• **Task list**:
1 – In the abstract on Cyanothece 51142 and high CO2, why has using flue gas from coal-burning power plants as a carbon source drawn substantial interest? Answer in one to three sentences.
2 – The abstract on Cyanothece 51142 and high CO2 names the groups of genes that showed a concerted response in 8% CO2. List every group.

Abstract
Cyanobacteria are oxygenic photoautotrophs notable for their ability to utilize atmospheric CO2 as the major source of carbon. The prospect of using cyanobacteria to convert solar energy and high concentrations of CO2 efficiently into biomass and renewable energy sources has sparked substantial interest in using flue gas from coal-burning power plants as a source of inorganic carbon. However, in order to guide further advances in this area, a better understanding of the metabolic changes that occur under conditions of high CO2 is needed. To determine the effect of high CO2 on cell physiology and growth, we analyzed the global transcriptional changes in the unicellular diazotrophic cyanobacterium Cyanothece 51142 grown in 8% CO2-enriched air. We found a concerted response of genes related to photosynthesis, carbon metabolism, respiration, nitrogen fixation, ribosome biosynthesis, and the synthesis of nucleotides and structural cell wall polysaccharides. The overall response to 8% CO2 in Cyanothece 51142 involves different strategies, to compensate for the high C/N ratio during both phases of the diurnal cycle. Our analyses show that high CO2 conditions trigger the production of carbon-rich compounds and stimulate processes such as respiration and nitrogen fixation. In addition, we observed that high levels of CO2 affect fundamental cellular processes such as cell growth and dramatically alter the intracellular morphology. This study provides novel insights on how diurnal and developmental rhythms are integrated to facilitate adaptation to high CO2 in Cyanothece 51142.
Highlights
The significant increase in global energy consumption together with current and prospective economic growth is linked to severe concerns about rising CO2 emissions
Nitrogen fixing cultures of Cyanothece 51142 aerated with ambient and 8% CO2 grow at similar but significantly lower rates as compared to 1% CO2 (Figure 1). This result suggests that high CO2 conditions generate a nutritional and/or energetic imbalance that outweighs the beneficial effect of elevated CO2 on the growth rate
Almost all genes associated with photosynthesis exhibit reduced transcript levels whereas genes related to respiration are up-regulated in 8% CO2 conditions (Table S2)

• **Provided material**:
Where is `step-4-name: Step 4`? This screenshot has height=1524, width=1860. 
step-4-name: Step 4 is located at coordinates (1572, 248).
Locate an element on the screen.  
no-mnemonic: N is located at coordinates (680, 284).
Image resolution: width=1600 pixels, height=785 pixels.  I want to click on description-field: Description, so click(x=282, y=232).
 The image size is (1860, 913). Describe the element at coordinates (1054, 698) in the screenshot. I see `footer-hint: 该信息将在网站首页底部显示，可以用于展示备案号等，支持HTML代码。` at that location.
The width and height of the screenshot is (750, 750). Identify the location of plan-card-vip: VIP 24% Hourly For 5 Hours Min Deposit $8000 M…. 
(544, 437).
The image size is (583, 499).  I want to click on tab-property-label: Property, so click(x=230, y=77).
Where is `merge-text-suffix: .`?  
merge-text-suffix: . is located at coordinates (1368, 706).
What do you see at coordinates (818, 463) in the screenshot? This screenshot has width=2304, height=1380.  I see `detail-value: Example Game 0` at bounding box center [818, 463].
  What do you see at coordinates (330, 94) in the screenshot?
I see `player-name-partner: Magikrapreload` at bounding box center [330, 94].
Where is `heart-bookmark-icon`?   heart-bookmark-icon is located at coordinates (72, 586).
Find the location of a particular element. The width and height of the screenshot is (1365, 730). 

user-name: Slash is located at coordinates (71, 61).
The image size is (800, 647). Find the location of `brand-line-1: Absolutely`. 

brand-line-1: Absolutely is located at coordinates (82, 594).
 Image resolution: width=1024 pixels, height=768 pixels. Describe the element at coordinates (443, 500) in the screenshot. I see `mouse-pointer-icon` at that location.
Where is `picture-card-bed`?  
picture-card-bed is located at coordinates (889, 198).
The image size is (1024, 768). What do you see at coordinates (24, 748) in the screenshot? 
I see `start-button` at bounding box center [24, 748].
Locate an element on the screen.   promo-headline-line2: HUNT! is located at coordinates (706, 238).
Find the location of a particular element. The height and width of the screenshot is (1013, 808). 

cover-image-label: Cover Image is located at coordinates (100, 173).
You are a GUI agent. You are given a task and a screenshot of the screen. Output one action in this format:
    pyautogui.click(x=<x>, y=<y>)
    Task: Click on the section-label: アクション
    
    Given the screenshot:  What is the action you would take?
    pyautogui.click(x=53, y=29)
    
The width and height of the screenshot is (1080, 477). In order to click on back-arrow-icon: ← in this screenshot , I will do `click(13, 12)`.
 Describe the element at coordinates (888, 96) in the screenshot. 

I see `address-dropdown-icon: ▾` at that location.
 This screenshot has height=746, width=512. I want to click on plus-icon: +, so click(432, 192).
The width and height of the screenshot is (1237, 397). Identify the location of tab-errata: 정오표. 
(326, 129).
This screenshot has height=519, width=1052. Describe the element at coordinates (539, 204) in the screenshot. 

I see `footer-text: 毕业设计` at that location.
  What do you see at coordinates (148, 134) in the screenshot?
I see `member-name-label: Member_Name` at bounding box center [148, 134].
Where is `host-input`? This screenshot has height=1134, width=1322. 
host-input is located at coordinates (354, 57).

• **Results in order**:
1 – Cyanobacteria could efficiently convert solar energy and high concentrations of CO2 into biomass and renewable energy sources. Flue gas from coal-burning power plants would supply that inorganic carbon.

2 –
- photosynthesis
- carbon metabolism
- respiration
- nitrogen fixation
- ribosome biosynthesis
- synthesis of nucleotides
- synthesis of structural cell wall polysaccharides